①The release of the DeepSeek open-source R1 model caused a "shock" to NVIDIA's Market Cap while also providing opportunities for smaller companies; ②The CEO of AI Chip manufacturer Cerebras stated that developers are eager to use R1 to replace expensive closed models; ③In addition, industry insiders believe that DeepSeek will increase the adoption of new inference chip technologies, and smaller companies see expansion opportunities in the inference field.
Chinese AI startup DeepSeek has disrupted the USA's AI ecosystem with its latest large model, causing the chip leader NVIDIA's Market Cap to drop by hundreds of billions of dollars overnight upon its release. However, at the same time, smaller AI companies see an opportunity to scale up from DeepSeek.
Several AI chip companies stated that the emergence of DeepSeek presents them with a "huge opportunity" rather than a threat.
Andrew Feldman, CEO of chip startup Cerebras Systems, stated, "Developers are very eager to replace OpenAI's expensive closed models with open-source models like DeepSeek R1."
Open-source means that the source code of the software can be made available online for free for modification and redistribution. Unlike competitors like OpenAI, DeepSeek's models are open-source.
Cerebras is one of the few challengers to NVIDIA in training AI models, providing cloud-based services through its own computing cluster. Feldman stated that the release of the R1 model brought one of the highest service demand peaks in the company's history.
Feldman added, "R1 indicates that growth in the AI market will not be dominated by one company - open-source models do not have a hardware and software 'moat'."
The open-source R1 inference model released by DeepSeek at the end of last month can rival the best technologies in the USA and achieves cutting-edge performance at a low cost, shocking the Global market.
Feldman stated, "Just like the personal computer and Internet markets, price reductions help drive Global adoption. The AI market is also on a similar long-term growth path."
The "explosion" of inference chips.
Chip startups and industry experts believe that by accelerating AI's transition from the "training phase" to the "inference phase," DeepSeek may increase the adoption of new inference chip technologies.
Inference refers to the act of using AI to make predictions or decisions based on new information, rather than the "training phase" where models are built or trained.
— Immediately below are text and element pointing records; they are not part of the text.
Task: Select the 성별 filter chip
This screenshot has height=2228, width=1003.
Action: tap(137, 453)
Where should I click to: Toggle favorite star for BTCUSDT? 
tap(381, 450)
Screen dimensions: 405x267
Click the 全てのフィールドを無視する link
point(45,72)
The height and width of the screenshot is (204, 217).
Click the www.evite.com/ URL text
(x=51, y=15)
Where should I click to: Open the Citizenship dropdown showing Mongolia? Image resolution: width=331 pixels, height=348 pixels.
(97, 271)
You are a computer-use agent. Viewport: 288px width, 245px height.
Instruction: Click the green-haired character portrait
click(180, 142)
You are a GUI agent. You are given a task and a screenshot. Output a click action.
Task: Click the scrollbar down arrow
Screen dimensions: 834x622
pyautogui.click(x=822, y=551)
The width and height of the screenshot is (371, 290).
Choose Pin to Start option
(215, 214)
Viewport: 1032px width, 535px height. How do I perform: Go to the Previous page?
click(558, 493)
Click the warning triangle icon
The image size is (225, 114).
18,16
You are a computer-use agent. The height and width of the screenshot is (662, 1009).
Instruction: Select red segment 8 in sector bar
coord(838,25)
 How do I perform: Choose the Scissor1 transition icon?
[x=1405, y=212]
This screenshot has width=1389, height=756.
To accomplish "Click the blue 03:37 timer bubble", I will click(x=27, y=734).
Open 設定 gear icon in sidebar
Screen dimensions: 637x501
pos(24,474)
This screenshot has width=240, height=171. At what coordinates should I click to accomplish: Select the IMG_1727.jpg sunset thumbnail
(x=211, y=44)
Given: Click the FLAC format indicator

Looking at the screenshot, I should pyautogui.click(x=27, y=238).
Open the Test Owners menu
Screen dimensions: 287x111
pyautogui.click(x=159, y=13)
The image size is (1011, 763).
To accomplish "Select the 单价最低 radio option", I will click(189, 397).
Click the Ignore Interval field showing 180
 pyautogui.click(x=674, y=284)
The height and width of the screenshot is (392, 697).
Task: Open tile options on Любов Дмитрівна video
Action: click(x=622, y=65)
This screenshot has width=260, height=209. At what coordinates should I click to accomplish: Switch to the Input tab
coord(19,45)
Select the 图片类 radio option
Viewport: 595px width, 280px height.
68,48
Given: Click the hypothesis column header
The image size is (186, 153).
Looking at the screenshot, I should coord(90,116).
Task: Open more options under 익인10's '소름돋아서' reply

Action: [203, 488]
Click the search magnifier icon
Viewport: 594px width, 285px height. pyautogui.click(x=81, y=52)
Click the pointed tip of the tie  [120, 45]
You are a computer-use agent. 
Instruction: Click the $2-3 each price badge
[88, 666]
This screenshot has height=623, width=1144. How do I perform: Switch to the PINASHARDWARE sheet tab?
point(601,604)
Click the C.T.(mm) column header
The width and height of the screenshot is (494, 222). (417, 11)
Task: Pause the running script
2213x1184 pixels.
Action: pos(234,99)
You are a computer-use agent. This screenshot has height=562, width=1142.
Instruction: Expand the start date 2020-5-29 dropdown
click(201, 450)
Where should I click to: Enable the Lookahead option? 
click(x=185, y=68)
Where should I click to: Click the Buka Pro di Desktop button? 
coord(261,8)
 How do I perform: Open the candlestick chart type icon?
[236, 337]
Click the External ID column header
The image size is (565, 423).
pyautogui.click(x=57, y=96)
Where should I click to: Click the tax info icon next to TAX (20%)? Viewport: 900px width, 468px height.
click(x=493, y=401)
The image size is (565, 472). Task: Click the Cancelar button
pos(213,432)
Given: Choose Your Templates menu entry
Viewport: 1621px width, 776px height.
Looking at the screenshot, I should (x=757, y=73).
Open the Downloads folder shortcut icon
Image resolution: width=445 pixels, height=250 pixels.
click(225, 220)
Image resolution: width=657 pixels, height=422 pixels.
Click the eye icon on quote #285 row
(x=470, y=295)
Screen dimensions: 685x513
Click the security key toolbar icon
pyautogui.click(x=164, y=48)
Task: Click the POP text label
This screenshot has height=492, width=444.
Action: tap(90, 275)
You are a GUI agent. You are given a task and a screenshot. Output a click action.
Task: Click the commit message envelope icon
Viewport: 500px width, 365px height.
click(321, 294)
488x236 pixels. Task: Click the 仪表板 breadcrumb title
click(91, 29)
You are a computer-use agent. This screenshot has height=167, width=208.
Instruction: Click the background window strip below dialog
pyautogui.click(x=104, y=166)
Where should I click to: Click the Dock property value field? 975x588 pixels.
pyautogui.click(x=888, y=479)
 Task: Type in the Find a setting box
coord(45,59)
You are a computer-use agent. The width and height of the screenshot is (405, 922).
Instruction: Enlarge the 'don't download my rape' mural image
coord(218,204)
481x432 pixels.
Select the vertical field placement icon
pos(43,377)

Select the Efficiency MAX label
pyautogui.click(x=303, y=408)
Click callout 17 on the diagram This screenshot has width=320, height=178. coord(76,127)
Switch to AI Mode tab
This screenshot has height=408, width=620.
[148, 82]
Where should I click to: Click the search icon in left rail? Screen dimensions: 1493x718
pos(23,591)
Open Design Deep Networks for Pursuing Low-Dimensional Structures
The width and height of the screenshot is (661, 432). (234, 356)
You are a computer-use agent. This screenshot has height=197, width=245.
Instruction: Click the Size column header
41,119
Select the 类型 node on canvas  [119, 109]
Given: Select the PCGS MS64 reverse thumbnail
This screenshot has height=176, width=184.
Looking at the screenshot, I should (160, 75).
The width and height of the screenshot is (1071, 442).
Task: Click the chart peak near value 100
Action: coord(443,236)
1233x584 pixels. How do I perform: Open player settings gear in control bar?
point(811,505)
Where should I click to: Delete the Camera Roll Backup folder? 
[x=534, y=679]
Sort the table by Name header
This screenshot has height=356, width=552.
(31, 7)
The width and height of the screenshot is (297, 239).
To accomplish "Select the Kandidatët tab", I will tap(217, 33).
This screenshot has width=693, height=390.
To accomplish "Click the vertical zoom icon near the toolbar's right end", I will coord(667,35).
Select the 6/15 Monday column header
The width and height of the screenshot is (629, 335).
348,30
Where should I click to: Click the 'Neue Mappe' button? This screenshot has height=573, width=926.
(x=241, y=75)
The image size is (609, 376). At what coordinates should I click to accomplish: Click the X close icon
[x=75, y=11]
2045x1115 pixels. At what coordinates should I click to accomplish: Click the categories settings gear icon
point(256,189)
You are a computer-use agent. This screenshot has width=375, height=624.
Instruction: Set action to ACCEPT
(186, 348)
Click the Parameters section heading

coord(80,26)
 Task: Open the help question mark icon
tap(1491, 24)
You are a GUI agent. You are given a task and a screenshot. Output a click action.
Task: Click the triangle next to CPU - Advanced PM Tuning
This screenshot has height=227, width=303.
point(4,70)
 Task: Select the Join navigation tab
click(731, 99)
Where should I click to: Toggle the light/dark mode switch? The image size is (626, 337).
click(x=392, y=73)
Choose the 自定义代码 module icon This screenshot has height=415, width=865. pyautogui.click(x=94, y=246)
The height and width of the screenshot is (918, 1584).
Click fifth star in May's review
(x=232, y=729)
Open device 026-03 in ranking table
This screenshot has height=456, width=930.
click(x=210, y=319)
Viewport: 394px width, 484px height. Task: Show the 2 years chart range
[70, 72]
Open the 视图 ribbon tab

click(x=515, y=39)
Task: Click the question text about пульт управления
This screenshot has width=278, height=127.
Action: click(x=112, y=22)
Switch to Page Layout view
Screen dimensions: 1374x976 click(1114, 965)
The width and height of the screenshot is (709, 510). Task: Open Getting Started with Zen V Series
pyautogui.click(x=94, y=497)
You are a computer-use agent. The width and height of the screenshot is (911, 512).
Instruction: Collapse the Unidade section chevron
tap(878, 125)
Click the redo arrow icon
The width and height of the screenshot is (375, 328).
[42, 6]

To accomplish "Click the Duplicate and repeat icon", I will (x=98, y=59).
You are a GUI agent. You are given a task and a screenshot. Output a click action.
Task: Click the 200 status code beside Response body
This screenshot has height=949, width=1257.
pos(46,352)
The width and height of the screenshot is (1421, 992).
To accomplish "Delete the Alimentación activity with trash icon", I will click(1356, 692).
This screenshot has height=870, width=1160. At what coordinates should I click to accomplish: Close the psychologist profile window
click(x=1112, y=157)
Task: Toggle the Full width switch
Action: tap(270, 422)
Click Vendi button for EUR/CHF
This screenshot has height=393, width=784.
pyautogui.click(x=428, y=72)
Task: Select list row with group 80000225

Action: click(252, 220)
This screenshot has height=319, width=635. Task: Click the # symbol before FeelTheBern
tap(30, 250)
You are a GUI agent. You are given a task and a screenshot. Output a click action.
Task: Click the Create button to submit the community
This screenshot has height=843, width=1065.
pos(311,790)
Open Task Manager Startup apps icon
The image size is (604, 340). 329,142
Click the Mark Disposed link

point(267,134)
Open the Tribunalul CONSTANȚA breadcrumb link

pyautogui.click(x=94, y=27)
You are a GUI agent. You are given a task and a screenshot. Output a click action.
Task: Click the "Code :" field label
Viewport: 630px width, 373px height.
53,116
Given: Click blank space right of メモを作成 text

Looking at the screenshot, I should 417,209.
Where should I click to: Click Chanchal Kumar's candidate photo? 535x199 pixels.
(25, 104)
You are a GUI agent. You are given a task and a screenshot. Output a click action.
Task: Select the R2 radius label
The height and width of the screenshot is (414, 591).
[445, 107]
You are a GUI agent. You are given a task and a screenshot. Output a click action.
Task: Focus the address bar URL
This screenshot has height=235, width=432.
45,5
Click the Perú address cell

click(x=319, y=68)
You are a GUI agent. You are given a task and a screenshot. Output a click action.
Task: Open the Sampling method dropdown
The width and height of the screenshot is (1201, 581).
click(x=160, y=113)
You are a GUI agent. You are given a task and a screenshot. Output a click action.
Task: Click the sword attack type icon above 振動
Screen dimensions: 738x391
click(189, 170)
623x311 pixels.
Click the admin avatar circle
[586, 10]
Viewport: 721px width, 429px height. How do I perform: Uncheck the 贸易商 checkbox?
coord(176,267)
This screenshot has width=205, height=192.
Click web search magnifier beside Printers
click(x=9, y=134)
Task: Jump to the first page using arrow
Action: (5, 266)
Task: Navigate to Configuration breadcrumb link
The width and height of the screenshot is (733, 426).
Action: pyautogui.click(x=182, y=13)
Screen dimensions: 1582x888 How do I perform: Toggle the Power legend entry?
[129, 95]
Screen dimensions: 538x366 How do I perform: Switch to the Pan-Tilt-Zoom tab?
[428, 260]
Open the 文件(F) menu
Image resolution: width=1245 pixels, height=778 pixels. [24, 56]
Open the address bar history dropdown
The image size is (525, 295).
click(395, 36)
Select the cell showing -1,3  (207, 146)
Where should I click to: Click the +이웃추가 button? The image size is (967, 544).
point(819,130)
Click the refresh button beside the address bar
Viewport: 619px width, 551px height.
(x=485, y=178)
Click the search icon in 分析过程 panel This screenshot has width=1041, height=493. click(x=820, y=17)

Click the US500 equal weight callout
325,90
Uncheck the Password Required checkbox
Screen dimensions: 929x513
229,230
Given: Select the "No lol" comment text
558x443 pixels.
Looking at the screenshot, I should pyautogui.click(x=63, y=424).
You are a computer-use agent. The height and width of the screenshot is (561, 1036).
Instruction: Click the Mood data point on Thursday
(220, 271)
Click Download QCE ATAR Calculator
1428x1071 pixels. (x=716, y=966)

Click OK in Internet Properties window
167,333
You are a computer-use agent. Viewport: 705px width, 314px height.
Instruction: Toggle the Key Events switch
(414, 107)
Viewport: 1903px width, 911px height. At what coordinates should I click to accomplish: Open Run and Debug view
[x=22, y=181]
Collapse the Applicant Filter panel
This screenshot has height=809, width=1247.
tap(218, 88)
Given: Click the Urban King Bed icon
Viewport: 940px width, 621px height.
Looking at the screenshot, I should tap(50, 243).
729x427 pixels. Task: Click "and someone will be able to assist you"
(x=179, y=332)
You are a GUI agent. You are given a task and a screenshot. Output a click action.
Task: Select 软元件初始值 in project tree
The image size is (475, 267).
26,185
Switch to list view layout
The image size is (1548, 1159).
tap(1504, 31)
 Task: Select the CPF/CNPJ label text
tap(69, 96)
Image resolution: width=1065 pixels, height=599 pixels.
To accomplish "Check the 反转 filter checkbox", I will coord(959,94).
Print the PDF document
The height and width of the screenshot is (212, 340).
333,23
Philip Lee, an Analyst for Semiconductor Stocks at Morningstar, pointed out, "In short, AI training is about building a tool or algorithm, while inference is about putting that tool into practical application."
Although NVIDIA dominates the GPU field used for AI training, many competitors see expansion opportunities in the "inference" space, promising to improve efficiency at lower costs.
Lee added that while AI training requires a lot of computation, inference can be done using less powerful chips that are programmed to perform a limited range of tasks.
Many industry professionals believe that as customers adopt and build DeepSeek's open-source models, they are seeing an increasing demand for inference chips and computation.
The CEO of the AI Chip startup d-Matrix, Sid Sheth, stated, "(DeepSeek) has proven that smaller open-source models can be trained to be as powerful as, or even more powerful than, large proprietary models, and at a low cost. The widespread use of small functional models is catalyzing the era of inference."
He also pointed out that the company has recently seen a surge in global customers accelerating their inference plans.
Robert Wachen, co-founder and COO of AI Chip manufacturer Etched, stated that since the release of DeepSeek's inference model, dozens of companies have contacted this startup, "Now, businesses are shifting their spending from training clusters to inference clusters. We just need more and more computing power to scale these models for millions of users."
Sunny Madra, COO of Groq, a company developing AI inference chips, said in an interview last week that as the overall demand for AI increases, smaller companies will have greater room for growth, "Because the world will need more tokens (the units of data processed by AI models), NVIDIA cannot provide enough chips for everyone, so this gives us a more active opportunity to sell to the market."